What is expected: Copy the rows below word for word, from the line containing "callout in Step 2?" through the line containing "click(964, 565)", both lines included.

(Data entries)
══════

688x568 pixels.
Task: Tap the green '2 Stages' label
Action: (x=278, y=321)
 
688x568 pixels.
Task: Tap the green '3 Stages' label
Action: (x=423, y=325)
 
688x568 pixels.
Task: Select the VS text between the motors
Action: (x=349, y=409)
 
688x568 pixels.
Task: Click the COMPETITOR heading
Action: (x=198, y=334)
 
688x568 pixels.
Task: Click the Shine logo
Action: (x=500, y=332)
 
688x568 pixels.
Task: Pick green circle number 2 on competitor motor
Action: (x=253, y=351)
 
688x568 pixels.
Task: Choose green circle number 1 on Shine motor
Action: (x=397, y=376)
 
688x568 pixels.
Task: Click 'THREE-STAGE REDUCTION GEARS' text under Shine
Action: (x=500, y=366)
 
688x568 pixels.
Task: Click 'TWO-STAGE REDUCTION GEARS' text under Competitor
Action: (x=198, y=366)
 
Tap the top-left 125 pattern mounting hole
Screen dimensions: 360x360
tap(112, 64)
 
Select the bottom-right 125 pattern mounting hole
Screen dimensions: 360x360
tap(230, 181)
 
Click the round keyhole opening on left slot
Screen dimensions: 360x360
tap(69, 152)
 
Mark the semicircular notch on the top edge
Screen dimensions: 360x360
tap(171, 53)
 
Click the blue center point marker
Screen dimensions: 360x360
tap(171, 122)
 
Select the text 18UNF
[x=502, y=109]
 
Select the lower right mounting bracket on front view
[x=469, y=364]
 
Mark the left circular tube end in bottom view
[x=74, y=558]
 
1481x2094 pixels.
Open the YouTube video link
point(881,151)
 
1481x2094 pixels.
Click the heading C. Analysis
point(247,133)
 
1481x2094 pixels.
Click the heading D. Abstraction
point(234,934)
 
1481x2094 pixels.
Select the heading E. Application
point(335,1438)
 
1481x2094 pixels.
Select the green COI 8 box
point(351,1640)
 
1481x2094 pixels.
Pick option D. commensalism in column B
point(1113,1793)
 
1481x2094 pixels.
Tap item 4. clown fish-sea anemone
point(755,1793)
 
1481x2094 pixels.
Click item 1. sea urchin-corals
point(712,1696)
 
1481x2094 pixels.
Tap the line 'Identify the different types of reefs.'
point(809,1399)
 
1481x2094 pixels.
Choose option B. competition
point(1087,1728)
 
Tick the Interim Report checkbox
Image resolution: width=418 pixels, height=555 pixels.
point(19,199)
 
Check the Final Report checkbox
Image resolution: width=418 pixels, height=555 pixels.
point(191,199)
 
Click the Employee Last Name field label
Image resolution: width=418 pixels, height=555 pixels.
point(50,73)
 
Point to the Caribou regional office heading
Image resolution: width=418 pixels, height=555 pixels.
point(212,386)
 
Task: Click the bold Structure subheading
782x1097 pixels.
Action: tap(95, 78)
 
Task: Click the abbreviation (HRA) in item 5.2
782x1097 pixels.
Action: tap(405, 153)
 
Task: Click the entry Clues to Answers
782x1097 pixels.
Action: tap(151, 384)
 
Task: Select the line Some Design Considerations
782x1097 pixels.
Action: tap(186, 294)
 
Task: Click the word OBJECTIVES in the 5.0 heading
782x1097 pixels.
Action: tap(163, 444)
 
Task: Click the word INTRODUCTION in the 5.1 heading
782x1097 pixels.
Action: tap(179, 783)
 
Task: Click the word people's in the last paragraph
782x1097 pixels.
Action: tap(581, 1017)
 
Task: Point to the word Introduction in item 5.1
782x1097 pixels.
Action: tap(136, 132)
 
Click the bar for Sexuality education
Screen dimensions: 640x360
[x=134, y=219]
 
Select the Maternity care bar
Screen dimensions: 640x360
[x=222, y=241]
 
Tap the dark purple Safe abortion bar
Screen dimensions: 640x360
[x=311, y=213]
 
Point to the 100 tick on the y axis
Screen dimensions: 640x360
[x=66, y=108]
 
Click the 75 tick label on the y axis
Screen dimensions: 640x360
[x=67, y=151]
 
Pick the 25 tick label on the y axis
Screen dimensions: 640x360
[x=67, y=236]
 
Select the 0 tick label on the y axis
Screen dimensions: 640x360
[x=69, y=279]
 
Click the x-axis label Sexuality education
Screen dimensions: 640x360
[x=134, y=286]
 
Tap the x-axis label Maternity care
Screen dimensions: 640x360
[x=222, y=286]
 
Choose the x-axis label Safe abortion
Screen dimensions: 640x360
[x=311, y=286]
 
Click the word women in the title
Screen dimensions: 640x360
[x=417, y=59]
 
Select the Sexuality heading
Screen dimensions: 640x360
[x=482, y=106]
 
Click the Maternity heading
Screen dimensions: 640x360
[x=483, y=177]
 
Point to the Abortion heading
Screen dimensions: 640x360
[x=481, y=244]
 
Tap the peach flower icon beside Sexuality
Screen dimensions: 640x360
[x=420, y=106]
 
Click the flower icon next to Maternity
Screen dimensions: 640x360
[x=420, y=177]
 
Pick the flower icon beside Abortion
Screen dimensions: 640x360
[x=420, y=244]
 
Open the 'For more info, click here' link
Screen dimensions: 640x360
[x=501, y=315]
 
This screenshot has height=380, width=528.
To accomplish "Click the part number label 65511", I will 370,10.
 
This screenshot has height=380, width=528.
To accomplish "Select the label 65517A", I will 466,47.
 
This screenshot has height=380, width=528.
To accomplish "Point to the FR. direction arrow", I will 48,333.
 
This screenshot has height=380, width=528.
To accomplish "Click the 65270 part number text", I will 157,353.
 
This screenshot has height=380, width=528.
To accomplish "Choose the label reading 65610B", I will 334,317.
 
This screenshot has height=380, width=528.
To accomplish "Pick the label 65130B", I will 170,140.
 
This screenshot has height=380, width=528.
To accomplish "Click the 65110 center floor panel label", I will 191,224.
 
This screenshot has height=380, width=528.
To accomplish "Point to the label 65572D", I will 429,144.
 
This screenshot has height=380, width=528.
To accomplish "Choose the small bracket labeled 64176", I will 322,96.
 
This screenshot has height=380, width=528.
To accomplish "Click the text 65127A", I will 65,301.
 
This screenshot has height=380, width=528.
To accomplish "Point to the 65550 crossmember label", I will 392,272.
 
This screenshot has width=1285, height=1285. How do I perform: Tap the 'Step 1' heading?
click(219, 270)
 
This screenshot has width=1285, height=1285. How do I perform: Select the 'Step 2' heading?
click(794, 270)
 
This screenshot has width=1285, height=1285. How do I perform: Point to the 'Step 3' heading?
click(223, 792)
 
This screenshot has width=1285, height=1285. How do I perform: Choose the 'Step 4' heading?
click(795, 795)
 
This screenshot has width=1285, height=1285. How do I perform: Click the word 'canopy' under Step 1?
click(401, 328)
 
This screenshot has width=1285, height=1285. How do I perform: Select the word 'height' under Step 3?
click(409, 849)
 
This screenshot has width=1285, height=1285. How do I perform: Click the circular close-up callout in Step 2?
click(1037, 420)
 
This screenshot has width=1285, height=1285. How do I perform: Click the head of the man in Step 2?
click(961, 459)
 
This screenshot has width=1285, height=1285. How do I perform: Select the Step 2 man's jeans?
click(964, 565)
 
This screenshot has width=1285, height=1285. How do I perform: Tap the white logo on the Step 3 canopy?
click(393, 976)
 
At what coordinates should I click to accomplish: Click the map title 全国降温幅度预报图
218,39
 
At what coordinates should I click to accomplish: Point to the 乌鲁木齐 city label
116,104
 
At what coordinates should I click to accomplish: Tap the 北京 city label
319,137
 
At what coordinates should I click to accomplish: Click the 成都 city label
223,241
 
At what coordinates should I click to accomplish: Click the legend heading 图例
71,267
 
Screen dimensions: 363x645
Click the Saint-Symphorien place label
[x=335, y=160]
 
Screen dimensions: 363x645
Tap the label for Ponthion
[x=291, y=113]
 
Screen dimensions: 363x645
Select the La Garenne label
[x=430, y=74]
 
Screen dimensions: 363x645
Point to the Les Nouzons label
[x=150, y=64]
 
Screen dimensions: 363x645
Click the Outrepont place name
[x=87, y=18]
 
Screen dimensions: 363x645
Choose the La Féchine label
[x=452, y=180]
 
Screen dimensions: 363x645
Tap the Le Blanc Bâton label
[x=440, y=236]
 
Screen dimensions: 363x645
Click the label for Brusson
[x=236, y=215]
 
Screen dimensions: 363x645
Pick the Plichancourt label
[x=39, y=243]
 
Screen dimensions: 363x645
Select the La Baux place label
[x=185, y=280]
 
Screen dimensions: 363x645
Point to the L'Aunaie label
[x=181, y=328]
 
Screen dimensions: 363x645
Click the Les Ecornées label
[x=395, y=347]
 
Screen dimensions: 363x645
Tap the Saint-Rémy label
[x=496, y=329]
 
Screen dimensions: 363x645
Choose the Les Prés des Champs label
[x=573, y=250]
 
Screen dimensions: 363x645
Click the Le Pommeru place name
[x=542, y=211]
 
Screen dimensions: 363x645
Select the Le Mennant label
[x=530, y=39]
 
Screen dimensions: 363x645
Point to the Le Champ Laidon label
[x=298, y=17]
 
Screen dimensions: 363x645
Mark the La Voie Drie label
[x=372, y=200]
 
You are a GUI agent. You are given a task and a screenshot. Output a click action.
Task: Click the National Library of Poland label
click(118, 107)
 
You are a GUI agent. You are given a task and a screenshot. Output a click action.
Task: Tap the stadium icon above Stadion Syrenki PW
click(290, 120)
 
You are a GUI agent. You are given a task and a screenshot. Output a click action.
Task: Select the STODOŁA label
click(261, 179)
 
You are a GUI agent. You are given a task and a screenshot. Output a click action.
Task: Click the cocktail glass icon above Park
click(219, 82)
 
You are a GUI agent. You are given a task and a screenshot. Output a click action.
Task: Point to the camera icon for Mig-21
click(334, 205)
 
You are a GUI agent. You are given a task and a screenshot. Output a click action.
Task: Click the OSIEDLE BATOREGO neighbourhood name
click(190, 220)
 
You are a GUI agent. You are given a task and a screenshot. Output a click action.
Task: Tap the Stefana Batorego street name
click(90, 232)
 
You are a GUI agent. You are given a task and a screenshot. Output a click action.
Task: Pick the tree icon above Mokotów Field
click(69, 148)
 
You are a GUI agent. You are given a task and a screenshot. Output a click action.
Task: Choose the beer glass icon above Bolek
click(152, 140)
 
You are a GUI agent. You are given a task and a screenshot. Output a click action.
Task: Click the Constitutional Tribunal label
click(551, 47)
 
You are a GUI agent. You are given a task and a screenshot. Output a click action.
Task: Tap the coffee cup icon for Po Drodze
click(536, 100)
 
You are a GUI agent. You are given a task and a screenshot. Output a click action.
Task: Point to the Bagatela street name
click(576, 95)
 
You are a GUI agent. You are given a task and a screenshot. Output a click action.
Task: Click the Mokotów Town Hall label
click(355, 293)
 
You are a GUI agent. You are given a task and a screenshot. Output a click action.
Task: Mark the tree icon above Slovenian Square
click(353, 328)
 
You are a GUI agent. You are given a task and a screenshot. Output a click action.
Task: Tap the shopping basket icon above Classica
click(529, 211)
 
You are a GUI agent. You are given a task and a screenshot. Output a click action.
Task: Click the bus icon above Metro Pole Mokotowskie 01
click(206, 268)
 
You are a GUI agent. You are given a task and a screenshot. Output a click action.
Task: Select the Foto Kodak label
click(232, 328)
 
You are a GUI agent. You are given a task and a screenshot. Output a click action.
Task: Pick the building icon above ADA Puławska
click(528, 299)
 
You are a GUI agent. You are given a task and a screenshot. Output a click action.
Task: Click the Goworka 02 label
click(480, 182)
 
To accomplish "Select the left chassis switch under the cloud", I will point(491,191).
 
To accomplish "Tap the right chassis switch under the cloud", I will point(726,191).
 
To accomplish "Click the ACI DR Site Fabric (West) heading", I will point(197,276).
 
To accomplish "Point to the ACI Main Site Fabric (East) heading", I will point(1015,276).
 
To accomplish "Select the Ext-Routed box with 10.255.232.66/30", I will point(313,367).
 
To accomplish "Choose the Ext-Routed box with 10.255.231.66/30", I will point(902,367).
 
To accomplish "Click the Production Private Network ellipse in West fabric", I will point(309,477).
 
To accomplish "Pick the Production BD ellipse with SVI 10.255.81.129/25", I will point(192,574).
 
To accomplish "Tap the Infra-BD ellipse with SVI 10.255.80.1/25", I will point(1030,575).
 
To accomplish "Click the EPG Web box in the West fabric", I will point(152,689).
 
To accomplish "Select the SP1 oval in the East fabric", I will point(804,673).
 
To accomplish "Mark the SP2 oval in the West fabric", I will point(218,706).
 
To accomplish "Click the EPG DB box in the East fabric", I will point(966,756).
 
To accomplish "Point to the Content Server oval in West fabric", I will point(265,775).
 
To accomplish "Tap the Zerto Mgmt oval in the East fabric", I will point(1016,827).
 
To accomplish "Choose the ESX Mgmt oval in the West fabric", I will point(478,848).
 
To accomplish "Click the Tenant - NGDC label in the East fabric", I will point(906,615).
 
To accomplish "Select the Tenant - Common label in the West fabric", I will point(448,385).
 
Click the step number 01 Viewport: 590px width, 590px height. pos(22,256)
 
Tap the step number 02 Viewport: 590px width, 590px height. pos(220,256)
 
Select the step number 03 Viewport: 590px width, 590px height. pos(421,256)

══════

Solution to this problem:
This screenshot has width=1285, height=1285. How do I perform: Click the circular close-up callout in Step 2?
click(1037, 420)
 
This screenshot has width=1285, height=1285. How do I perform: Click the head of the man in Step 2?
click(961, 459)
 
This screenshot has width=1285, height=1285. How do I perform: Select the Step 2 man's jeans?
click(964, 565)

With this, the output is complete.